Décisions préalables
[6]
La SPR a rejeté la demande du demandeur parce qu’elle a conclu qu’il n’était pas crédible. La SPR a précisé qu’elle a pris en considération les commentaires du représentant du demandeur que le demandeur souffre de la dyslexie et est très peu scolarisé. Toutefois, elle a trouvé que le témoignage du demandeur n’était pas crédible quant aux éléments centraux de sa demande d’asile. En particulier, il y avait des incohérences quant au moment quand il s’est caché et le décès de ses parents.
[7]
Pour sa part, la SAR a conclu que « la SPR a erré dans son analyse de crédibilité [du demandeur], mais qu’ultimement, l’analyse de crédibilité n’est pas un facteur déterminant de cet appel »
. Au lieu, la question déterminante était la suivante : « admettons que l’histoire [du demandeur] est véridique et exacte, est-ce qu’il sera à risque advenant un retour dans son pays quelque huit ans plus tard selon la preuve documentaire ? »
. La SAR y a répondu dans le négatif, concluant que la SPR aurait dû analyser les faits allégués, tels quels, vis-à-vis la preuve documentaire au sujet des conditions en Haïti et que cela aurait été déterminant de l’appel. En ce faisant, la SAR a conclu que l’allégation par rapport à la culture de vengeance en Haïti était trop générale parce que le demandeur a indiqué qu’il ne connaissait pas les personnes qui l’ont attaqué il y a huit (8) ans ; il n’était pas impliqué politiquement lorsqu’il a été attaqué et continue de ne pas l’être au présent ; et il n’a pas indiqué que son fils et sa femme, qui habitent toujours en Haïti, ont été ciblés depuis son départ à cause de lui. Par conséquent, la SAR a conclu que le demandeur n’a pas présenté de preuve suffisante pour démontrer que l’intérêt des partisans du parti en pouvoir de s’en prendre à lui ait persisté au-delà de la date de son départ d’Haïti.
[8]
Par surcroît, l’allégation du demandeur qu’il pourrait être ciblé par les criminels advenant son retour en Haïti en raison de son profil d’expatrié était également trop générale. Après avoir révisé la preuve documentaire, la SAR a conclu que le taux de criminalité en Haïti est très élevé, mais qu’elle se manifeste dans plusieurs formes, dans plusieurs régions, et pour plusieurs raisons. Le risque de devenir une victime de la criminalité en Haïti est donc généralisé. Même si la possibilité que le demandeur devienne victime s’accroître parce qu’il pourrait être perçu comme une personne fortunée qui a habité à l’étranger pendant longtemps, cela ne signifie pas que le risque n’est plus que généralisé.
[9]
Pour ces motifs, la SAR a rejeté l’appel du demandeur et a confirmé qu’il n’avait ni qualité de réfugié au sens de la Convention ni celle de personne à protéger, au titre du paragraphe 111(1) de la LIPR.
IV.
Questions en litige
[10]
Cette affaire soulève les questions en litiges suivantes :
Est-ce que la SAR a manqué à son obligation de justice naturelle ou d’équité procédurale en se fondant sur un nouvel ensemble d’arguments pour rejeter la demande du demandeur, sans donner ce dernier la possibilité d’y répondre ?

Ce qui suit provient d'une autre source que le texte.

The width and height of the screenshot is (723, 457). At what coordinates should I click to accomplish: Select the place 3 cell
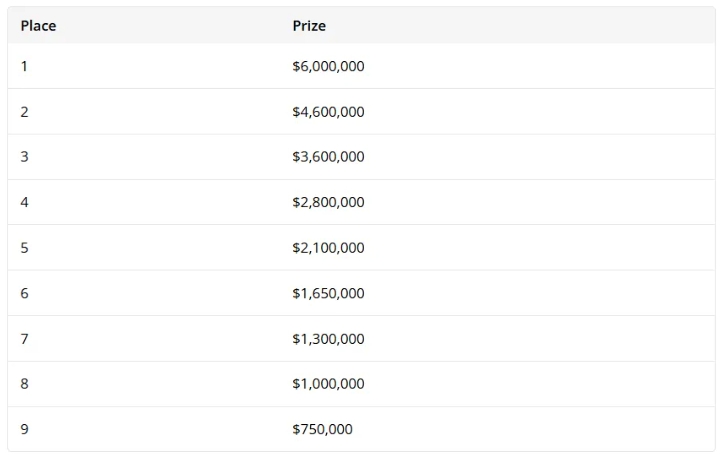(25, 157)
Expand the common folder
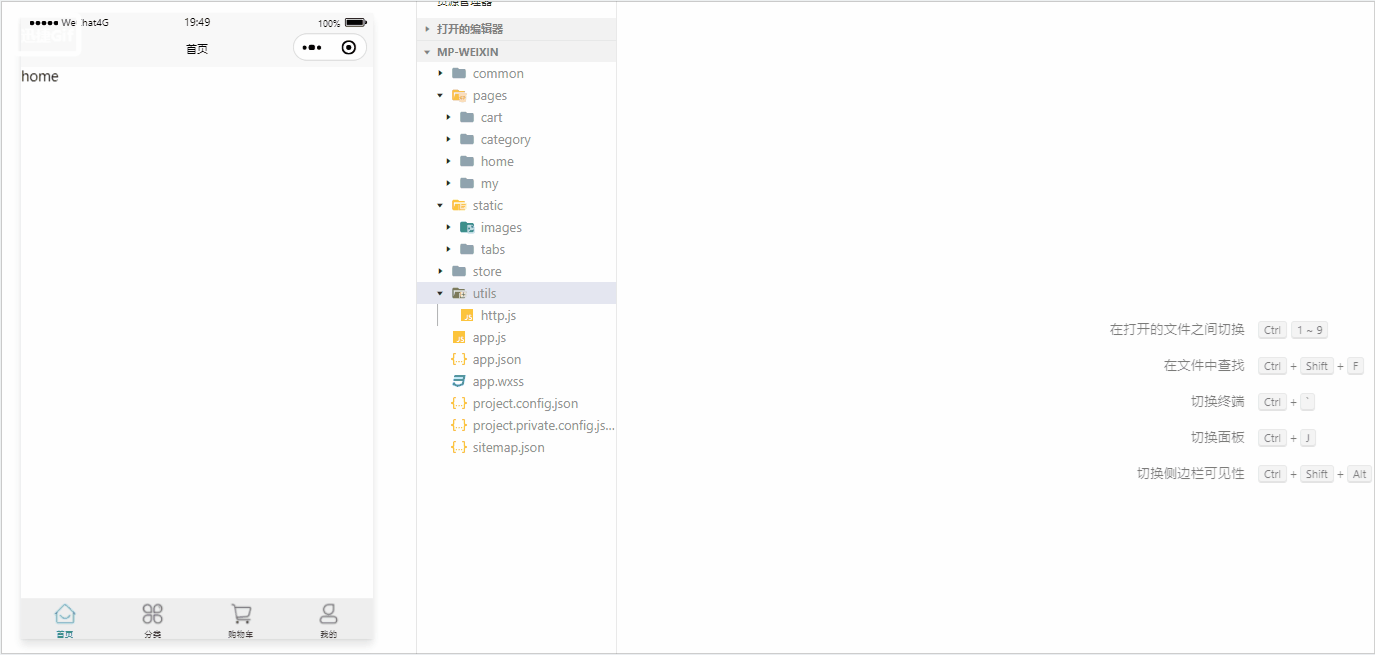The width and height of the screenshot is (1375, 655). click(x=516, y=73)
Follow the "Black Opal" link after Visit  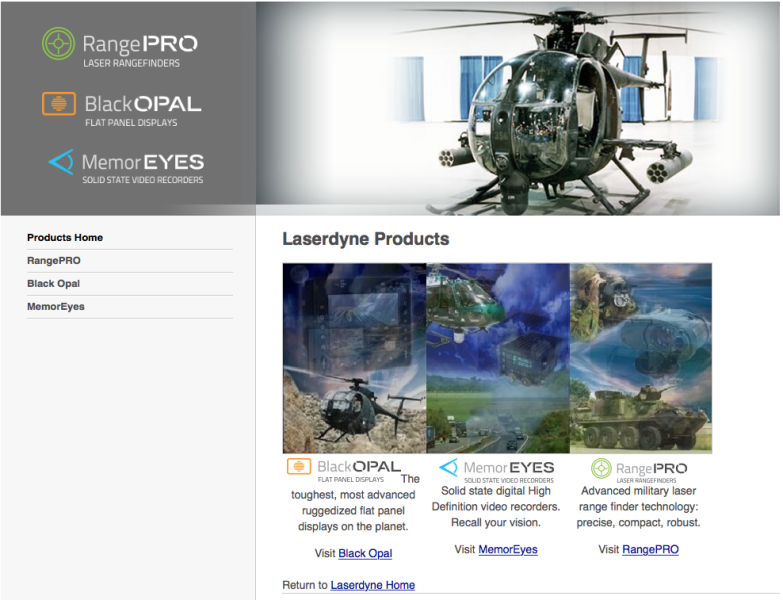[x=365, y=553]
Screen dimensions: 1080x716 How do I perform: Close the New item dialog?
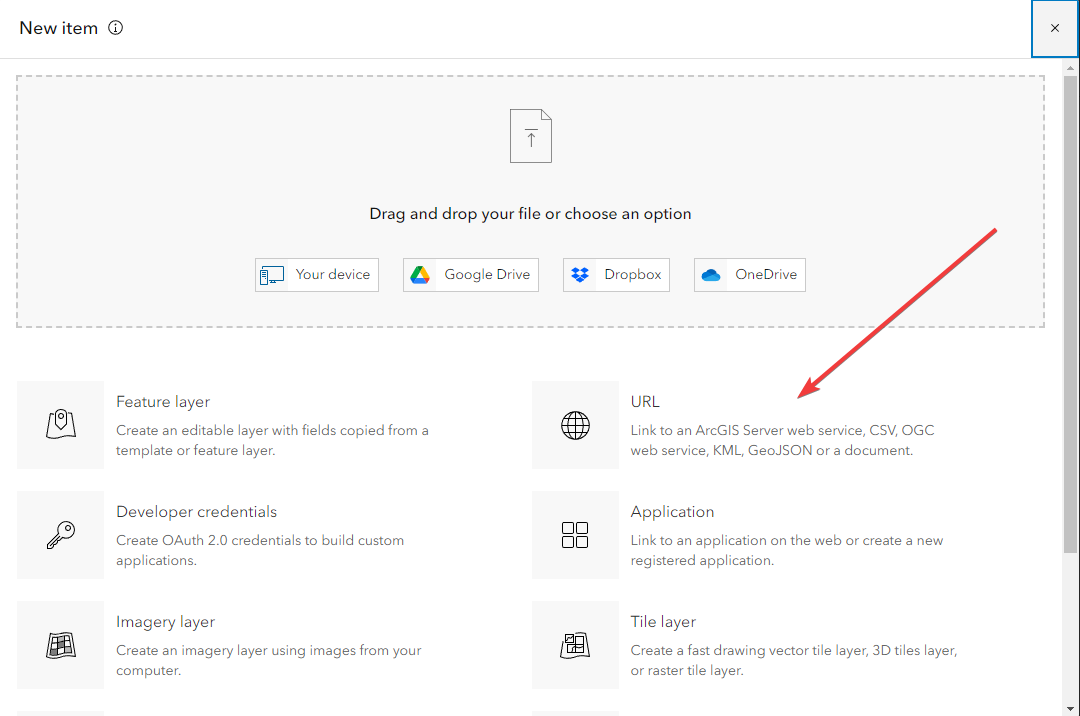click(1054, 28)
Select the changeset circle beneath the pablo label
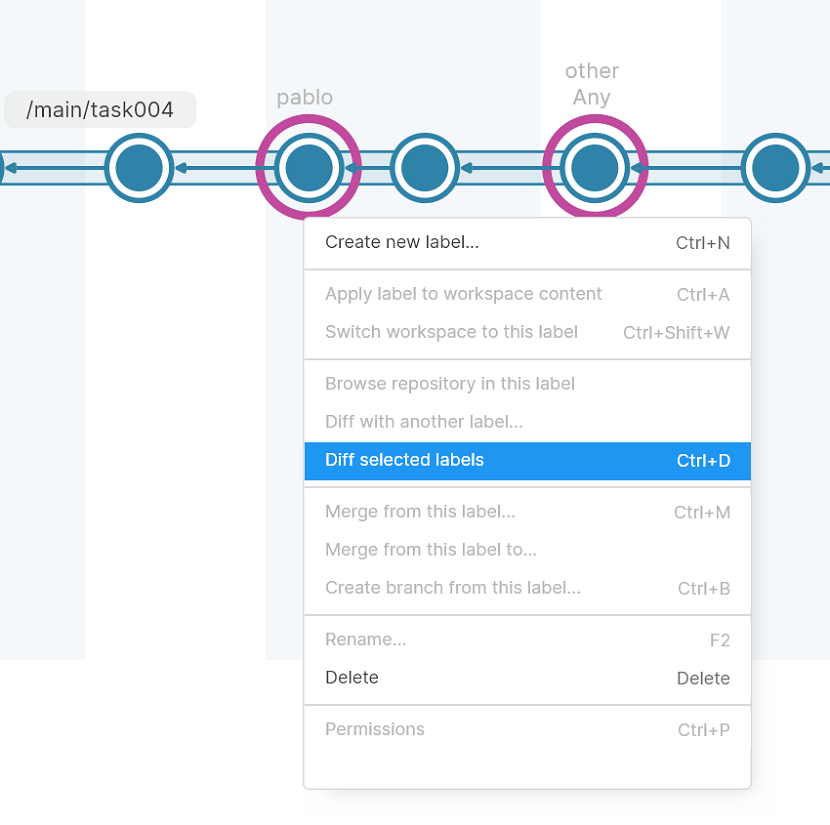This screenshot has height=825, width=830. click(308, 167)
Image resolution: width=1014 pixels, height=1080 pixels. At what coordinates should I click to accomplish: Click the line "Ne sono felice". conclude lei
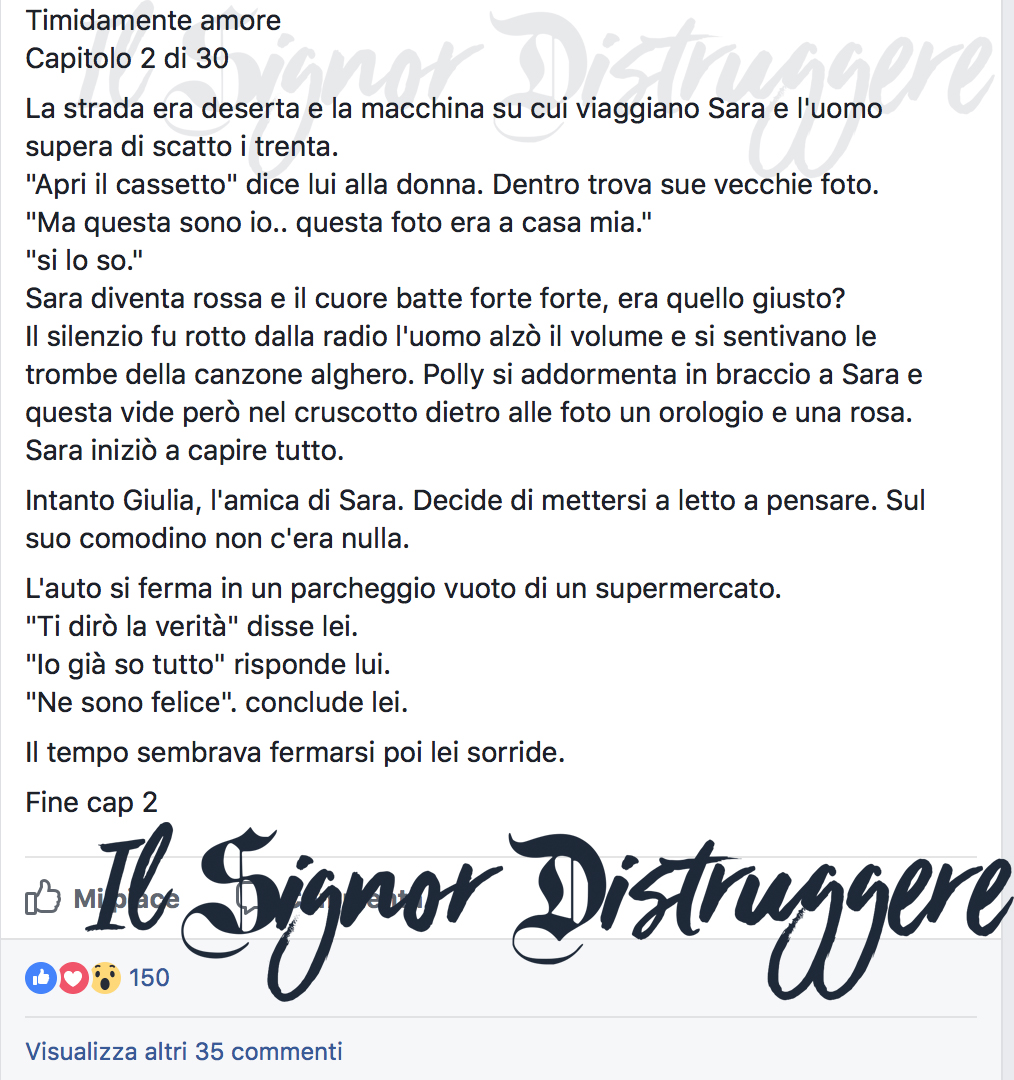(x=217, y=703)
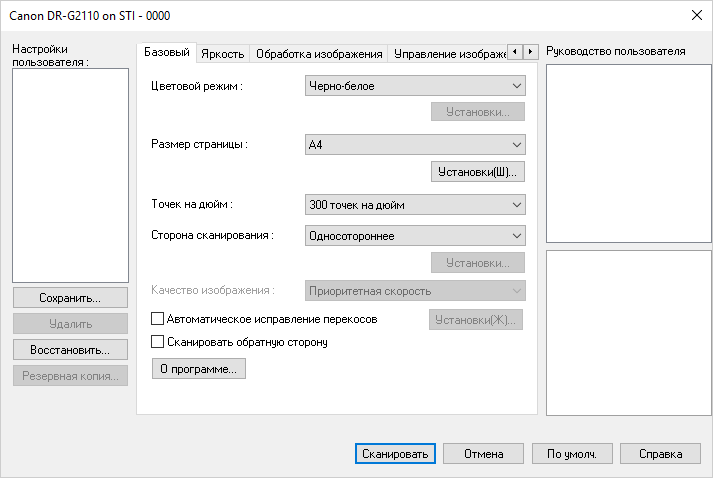Click the По умолч. button
Image resolution: width=713 pixels, height=478 pixels.
pos(572,454)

Est-ce que la SAR a commis une erreur en décidant qu’il n’y avait pas de possibilité sérieuse que le demandeur devienne victime de la persécution advenant son retour en Haïti et rejetant ainsi sa demande d’asile ?
V.
Analyse
(1)
Est-ce que la SAR a manqué à son obligation de justice naturelle ou d’équité procédurale en se fondant sur un nouvel ensemble d’arguments pour rejeter la demande du demandeur, sans donner ce dernier la possibilité d’y répondre ?
[11]
La norme de la décision correcte s’applique aux questions d’équité procédurale comme la présente (Établissement de Mission c Khela, 2014 CSC 24 au para 79, [2014] 1 RCS 502 ; Canada (Citoyenneté et de l’Immigration) c Khosa, 2009 CSC 12 au para 43, [2009] 1 RCS 339, [Khosa]).
[12]
À mon avis, cette question doit y être répondue dans le négatif. Bien que la SAR ait rejeté la demande du demandeur pour un motif qui diffère de celui invoqué par la SPR, soit qu’il n’y avait pas de risque au demandeur advenant son retour au Haïti, cette question était un des motifs d’appel du demandeur devant la SAR. Par conséquent, le demandeur savait que cela était en jeu et ce n’était pas une « nouvelle question »
, comme il allègue. C’était effectivement une question avancée par lui. Il ne peut pas dire que c’était une question à laquelle il n’a pu recevoir une possibilité d’y répondre.
[13]
Selon Kwakwa c Canada (Ministre de la Citoyenneté et de l’Immigration), 2016 FC 600 au para 24, 45 Imm LR (4e) 263, une « nouvelle question »
est :
une question qui constitue un nouveau motif, ou raisonnement, sur lequel s’appuie un décideur, autre que les moyens d’appel soulevés par le demandeur pour soutenir le caractère valide ou erroné de la décision portée en appel.
Cela n’est pas la situation en l’espèce. Dans le présent cas, un des motifs d’appel du demandeur devant la SAR était que « [l]e tribunal a commis une erreur déraisonnable de droit en concluant que les éléments de preuve ne sont pas suffisants pour établir selon la prépondérance des probabilités que le demandeur risque d’être persecute [sic] »
. La SAR a également énuméré ce motif d’appel dans la section « Motifs de l’appel »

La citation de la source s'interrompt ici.